[Stored items]
-- Opening Marker --

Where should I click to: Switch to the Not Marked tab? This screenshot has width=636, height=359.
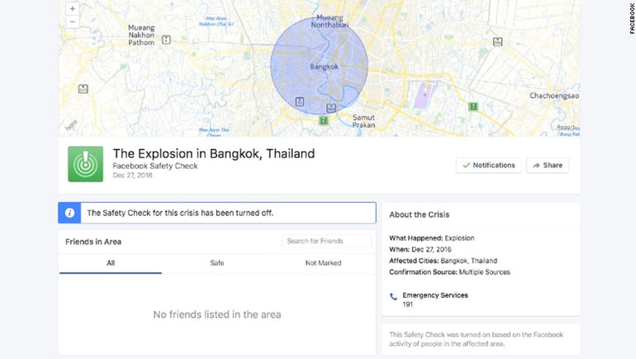[x=323, y=263]
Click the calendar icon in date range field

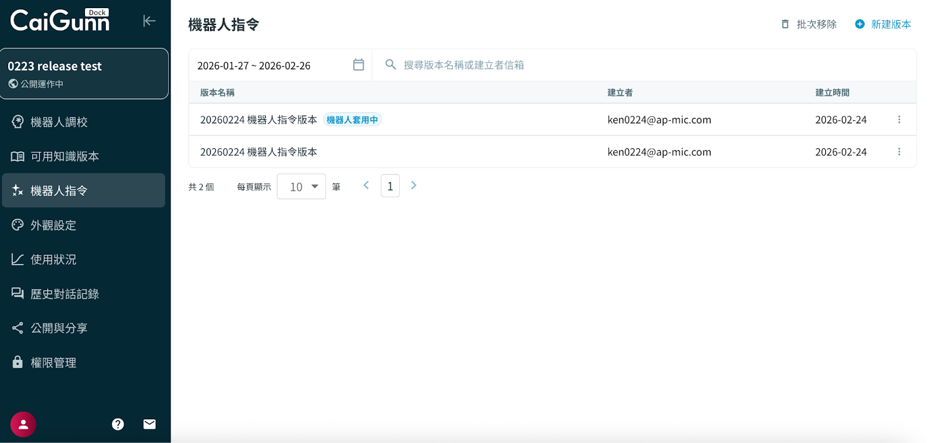click(x=358, y=65)
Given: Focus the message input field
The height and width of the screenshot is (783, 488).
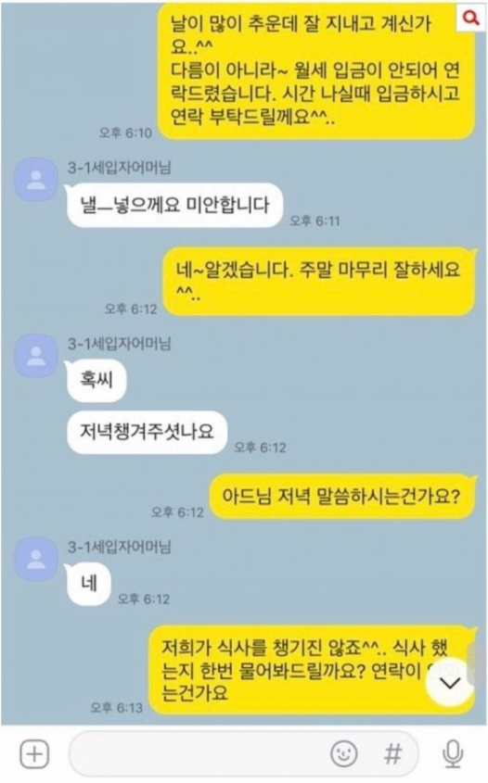Looking at the screenshot, I should (243, 753).
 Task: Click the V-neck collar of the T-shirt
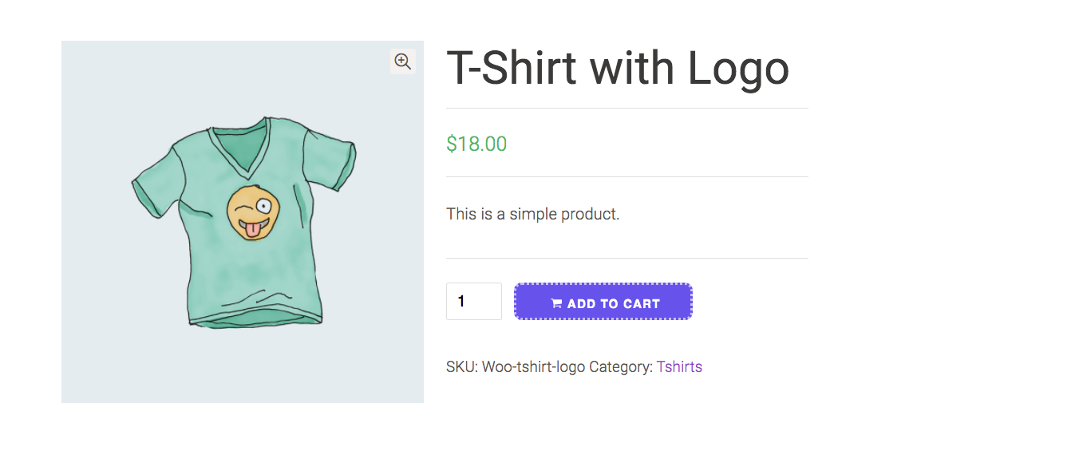point(240,146)
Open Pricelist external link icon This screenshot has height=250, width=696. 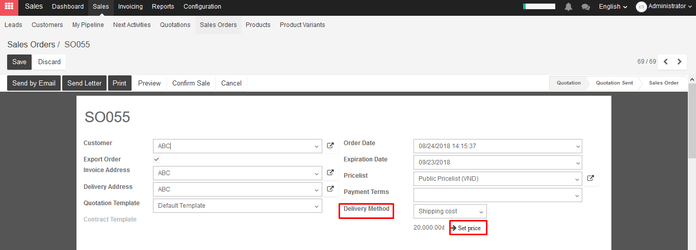point(590,178)
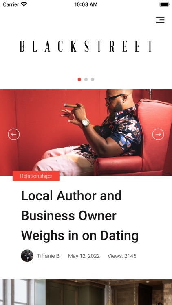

-- Closing Marker --

Problem statement: Could you copy, exactly and with no pictures, each line from the first one above to the line holding "Given: Focus the message input field"?

Response to the exercise:
Where should I click to: Switch to the Not Marked tab? This screenshot has width=636, height=359.
[x=323, y=263]
Click the calendar icon in date range field

click(x=358, y=65)
Given: Focus the message input field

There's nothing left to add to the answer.